98% of crashes is for android 7.0, rest is 7.1. No other android versions are affected.

EDIT: I use proguard so it can be somehow related but keeping class

-keep class com.myapp.** { *;}
-keep interface com.myapp.** { *;}

Note: It may not be related but in same android versions it looks like App's onCreate method is sometimes not called. I observed it because some objects which are created in onCreate were null when they were accessed from Service (started by AlarmManager) or BroadcastReceiver

Does anyone has idea what can cause it, how to fix it or work around it? Thanks

EDIT 2: I ended up with something like this:

   public App getApp() {

    Application application = getApplication();
    App app = null;

    try {
        app = (App) application;
    } catch (Exception e) {
        if (application != null) {
            Log.e(TAG, "getApp Exception: application class: " + application.getClass().getName());
        } else {
            Log.e(TAG, "getApp Exception: application object is null");
        }
    }

    return app;
}

It at least doesn't crash and I can check getApp() == null

回答1:

Casting fails because getApplication() returns an Application and NOT the desired sub-class.

I've had some success where I caught the error and asked the user to reboot their device or reinstall the app.

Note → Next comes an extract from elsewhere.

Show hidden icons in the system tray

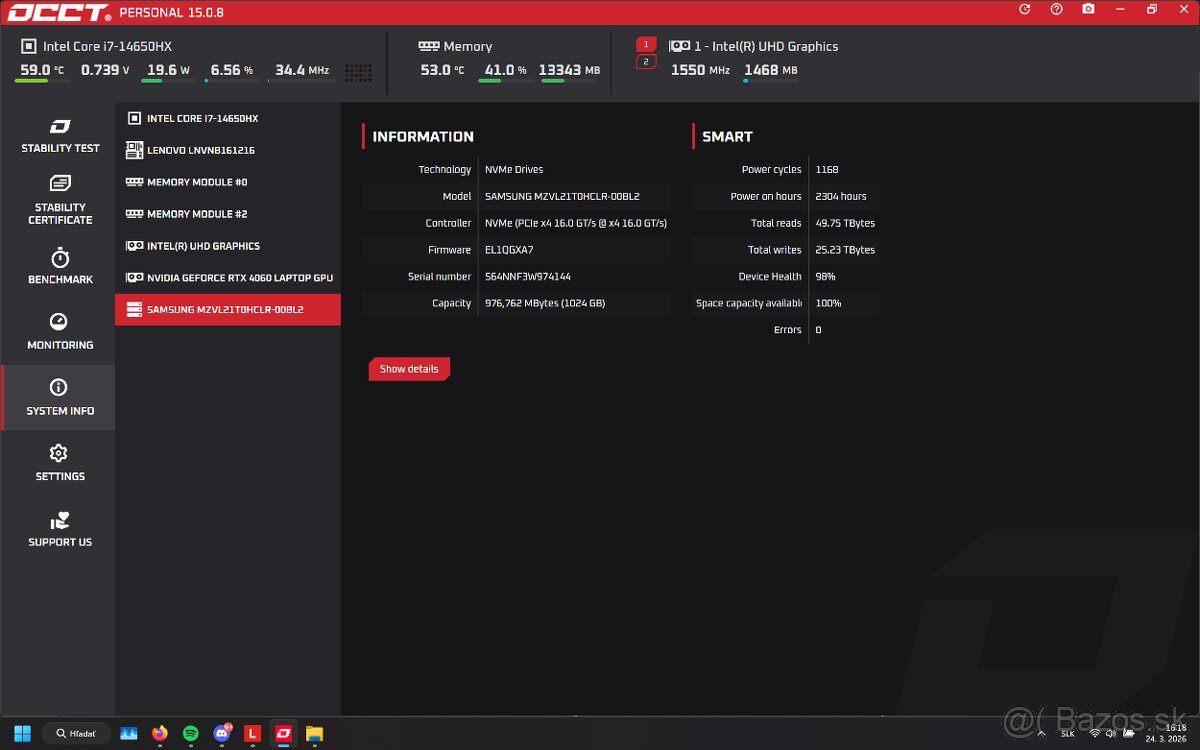1041,733
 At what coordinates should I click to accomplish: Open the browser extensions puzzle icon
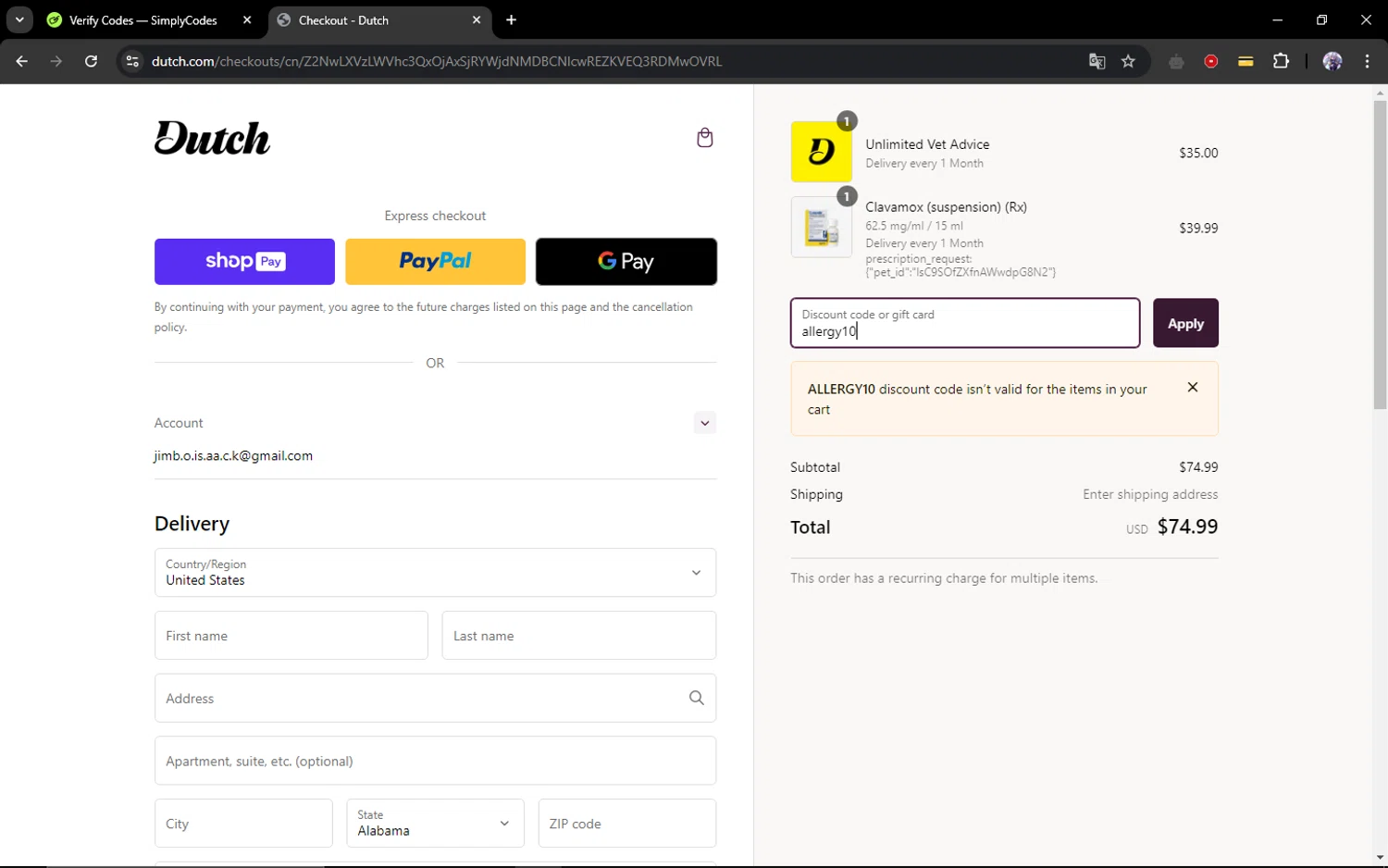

Unfortunately, there's no real fix to this rare crash. Google won't fix the lifecycle-related issue, but said it reduced in Android 7.1+. Source: https://issuetracker.google.com/issues/37137009



回答2:

I think you should cast getApplicationContext() into App instead.



回答3:

You should override attachBaseContext in your application class like this:

@Override
protected void attachBaseContext(Context base) {
    super.attachBaseContext(base);
    MultiDex.install(this);
}

Check this link for more information: https://developer.android.com/reference/android/support/multidex/MultiDexApplication.html



回答4:

This might help

public class App extends MultiDexApplication { 

        public static App app = null;

        public static App getInstance() {
            return app;
        }

        @Override
        public void onCreate() {
            super.onCreate();
            app = this;
        }
}

you doesn't need to cast getApplication(), reason is you are already in Application class so simply just use this keyword to get application instance. Hope you find useful



回答5:

While I cannot say if this solution works.

I think that static Application instance should solve the problem.

class MyApp extends Application {
  private static final sInstance;

  public void onCreate() {
    sInstance = this;
  }

  public static MyApp getInstance() {
    return sInstance;
  }
}

Instead of calling getActivity() if you call MyApp.getInstance() you should not need to cast. So there should not be any ClassCastException anymore.